* Text:
================
Ein geleaktes Dokument der EU-Kommission (datierend auf den 26.02.2018 und hier abrufbar) offenbart die Pläne der Kommission zur Besteuerung der Digitalwirtschaft, welche bereits im September letzten Jahres für dieses Quartal angekündigt wurden. Das Papier enthält einen zweigliedrigen Vorschlag zur Lösung des wahrgenommenen Problems des Auseinanderdriftens von Ort der Wertschöpfung und Ort der Besteuerung bei der Digitalwirtschaft. Der von EU-Kommissar Moscovici angekündigte „Elektroschock“ scheint sich zu bewahrheiten.
================
[Quelldaten]
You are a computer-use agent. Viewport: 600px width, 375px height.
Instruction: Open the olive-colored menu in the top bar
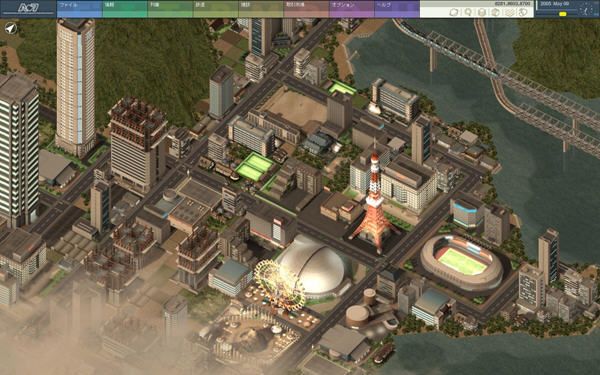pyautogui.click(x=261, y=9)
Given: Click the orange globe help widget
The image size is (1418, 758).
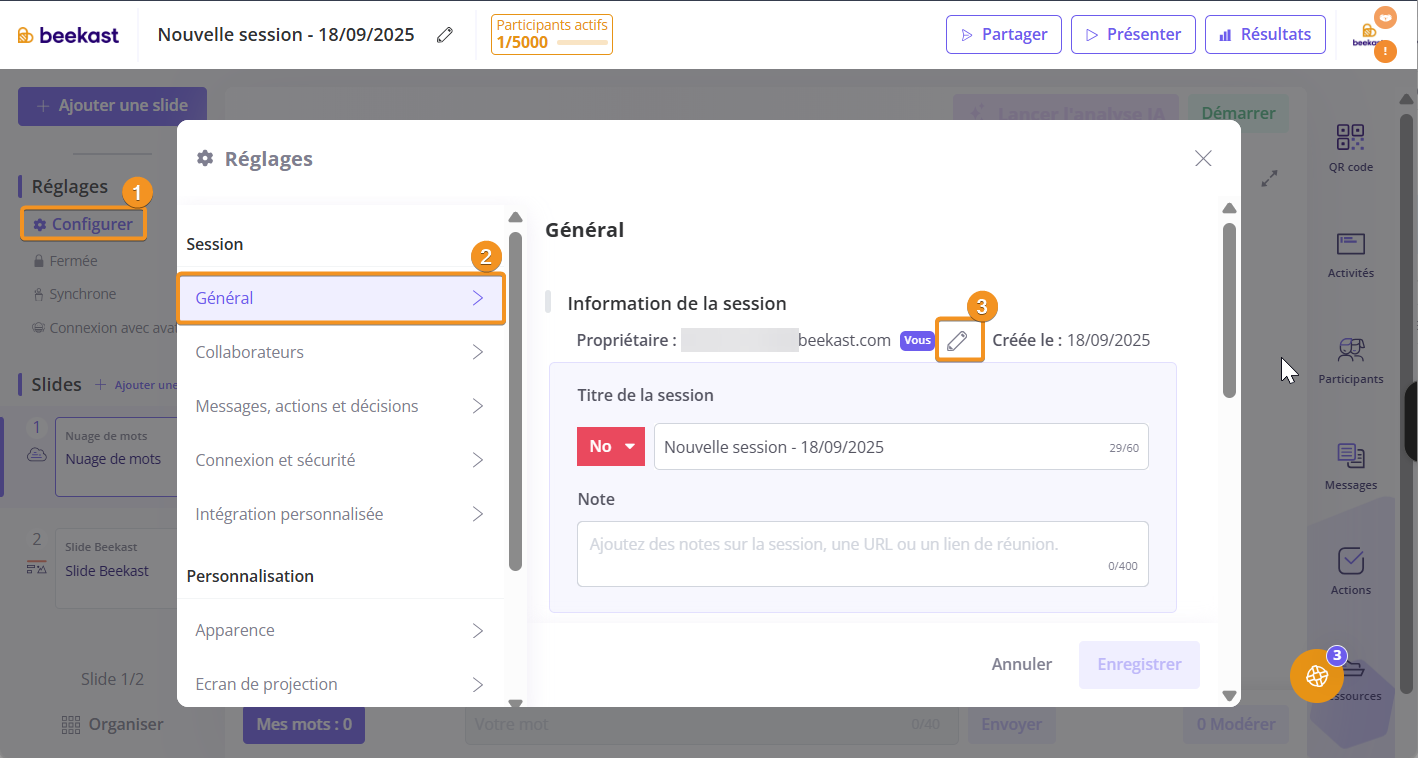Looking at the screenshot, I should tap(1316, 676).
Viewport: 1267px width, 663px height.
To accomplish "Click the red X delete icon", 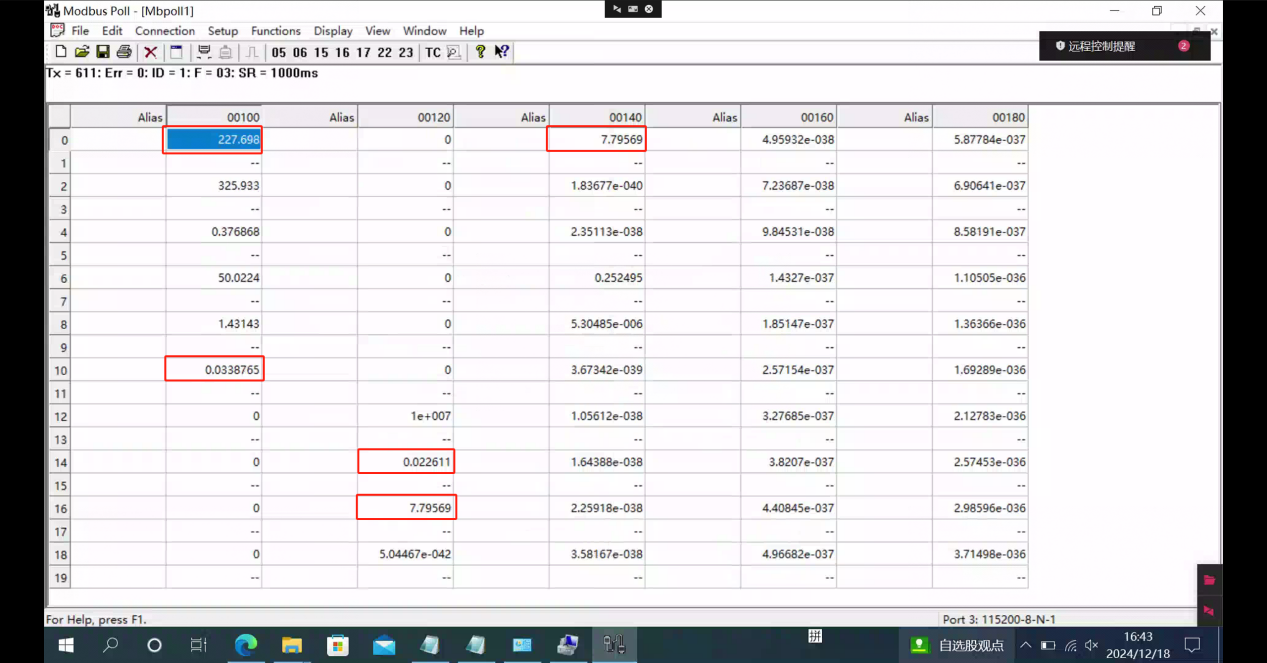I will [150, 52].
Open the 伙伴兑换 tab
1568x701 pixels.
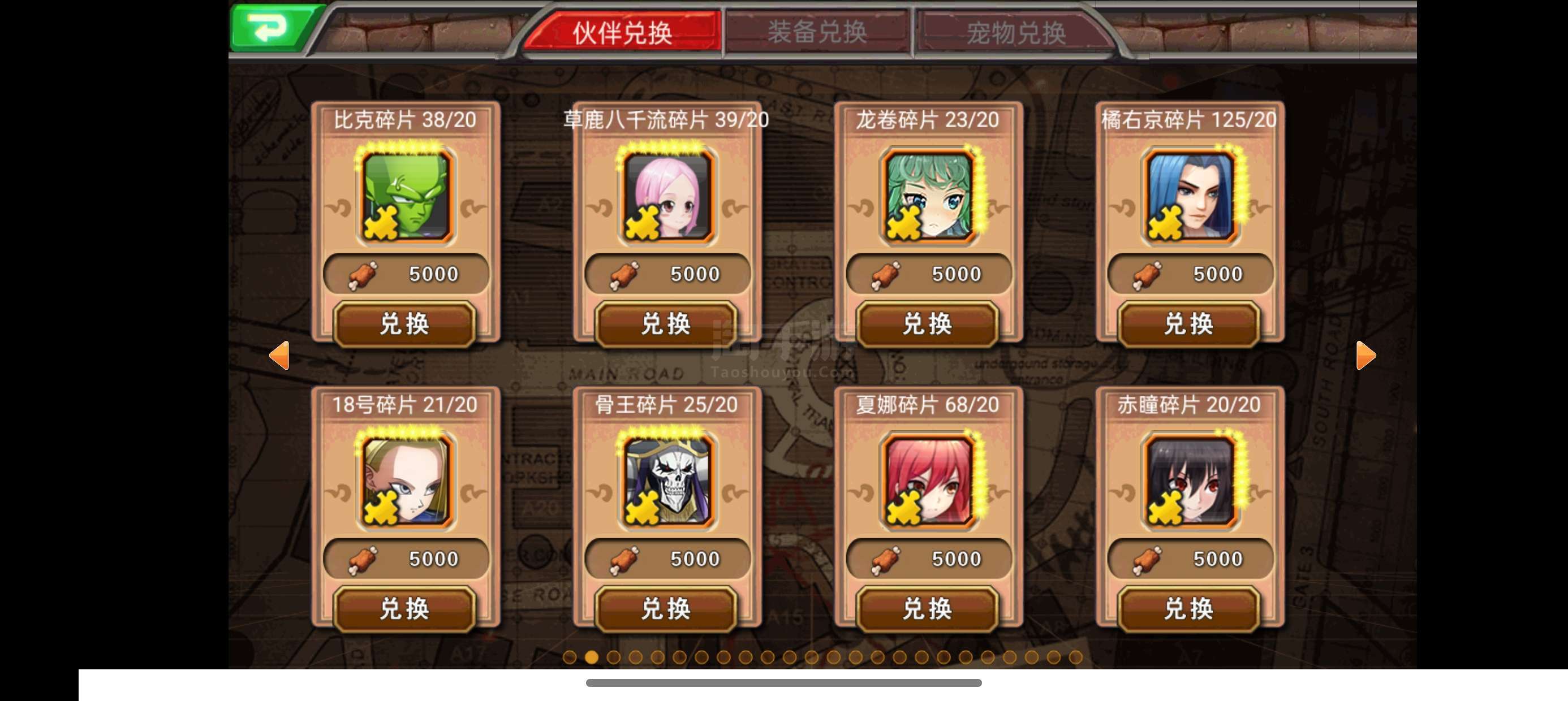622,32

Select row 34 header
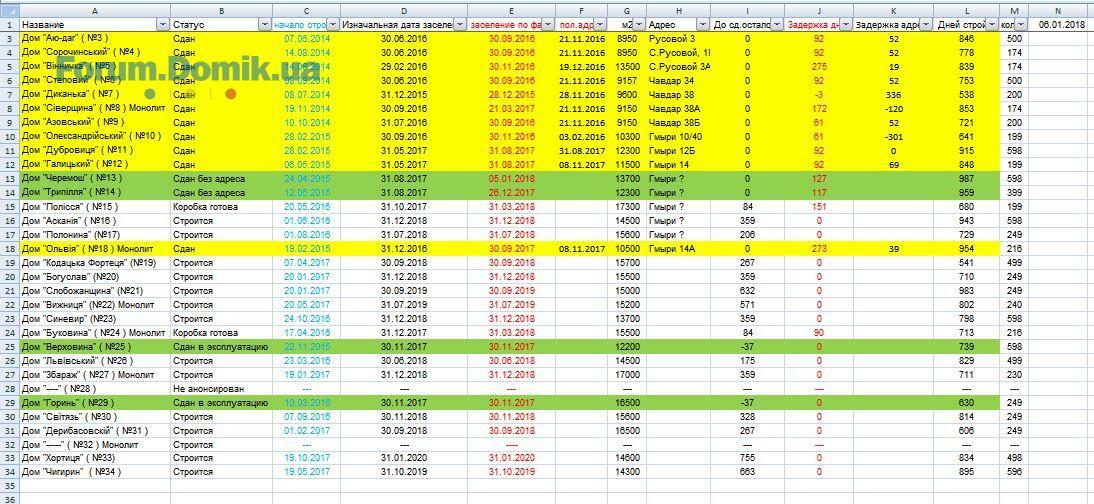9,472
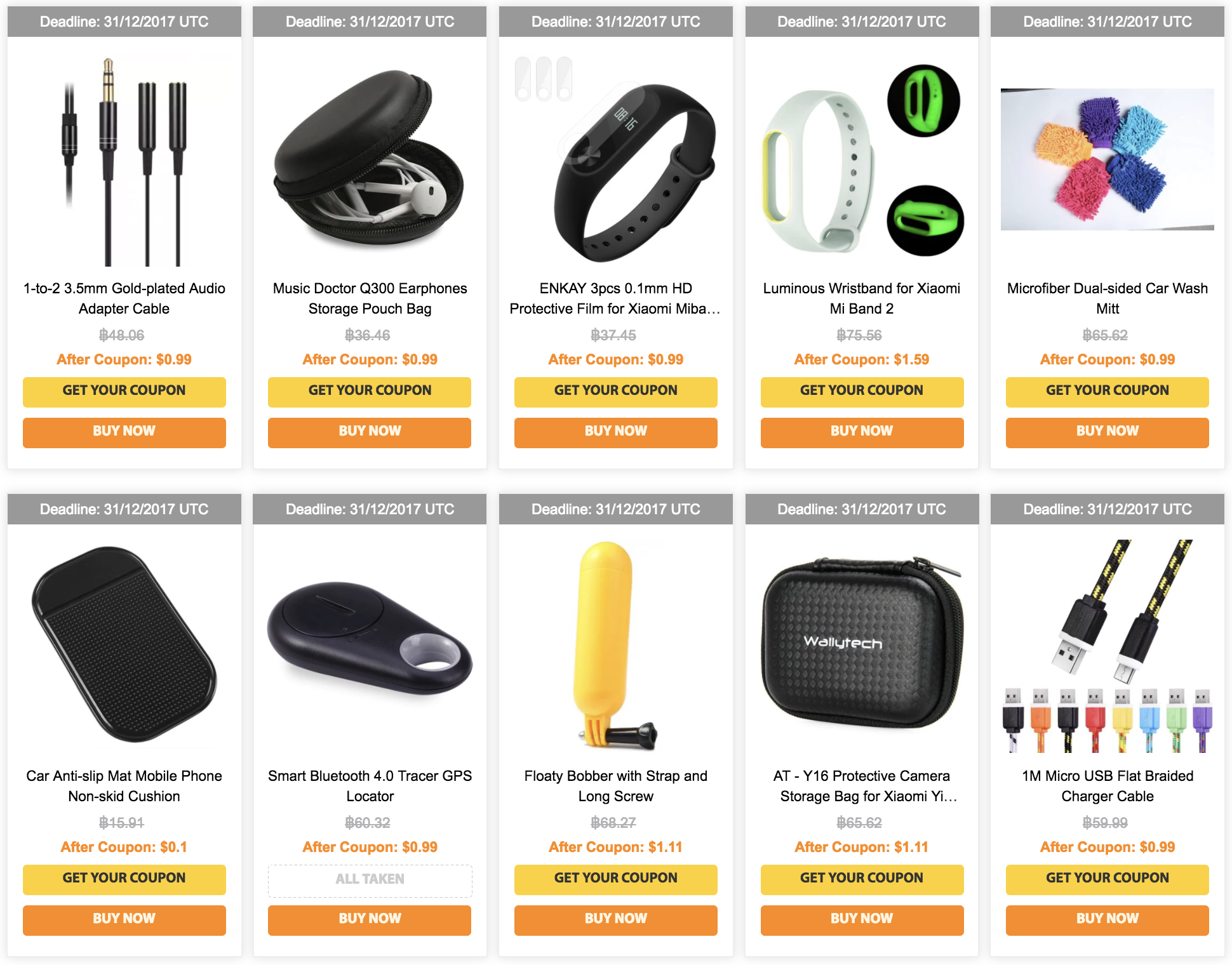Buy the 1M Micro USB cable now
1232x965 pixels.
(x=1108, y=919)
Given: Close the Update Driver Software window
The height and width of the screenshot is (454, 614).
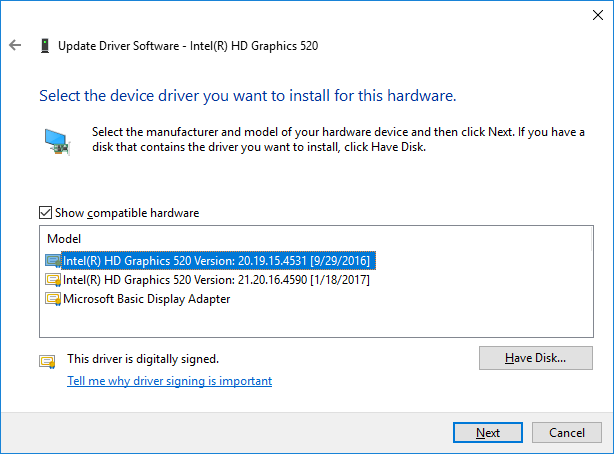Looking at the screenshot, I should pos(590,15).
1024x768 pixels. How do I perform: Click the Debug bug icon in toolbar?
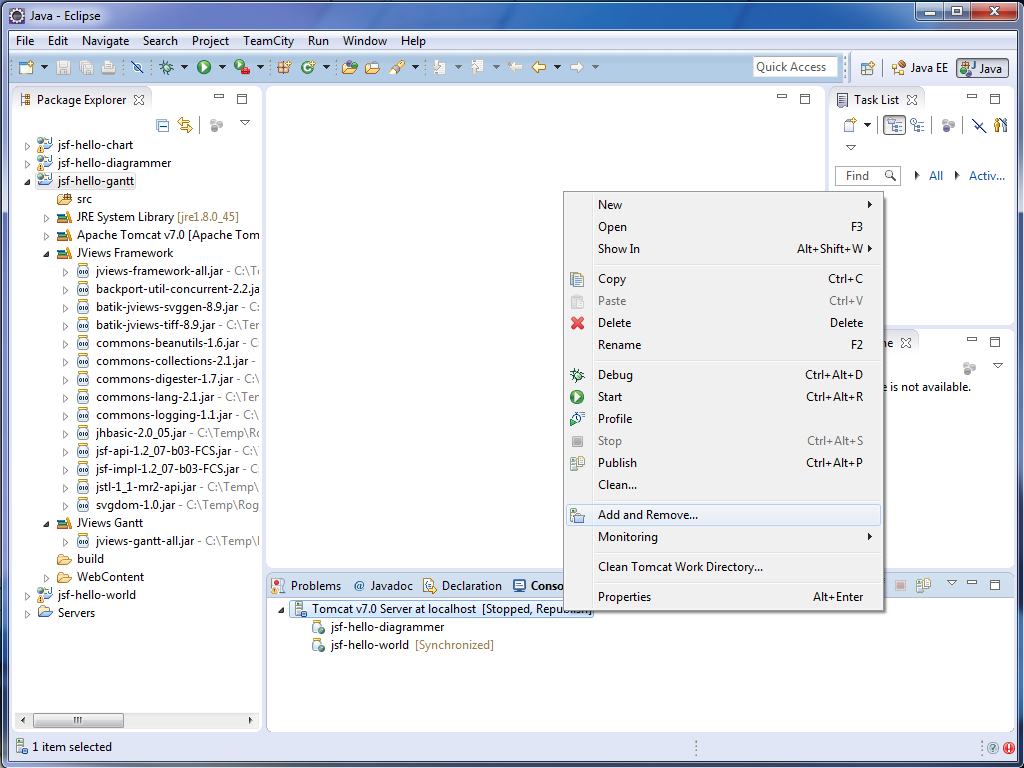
================
* Aufgabe: Nenne alle Zeitangaben, die der Text zur Besteuerung der Digitalwirtschaft enthält.

* Schriftliche Lösung:
- 26.02.2018
- im September letzten Jahres
- dieses Quartal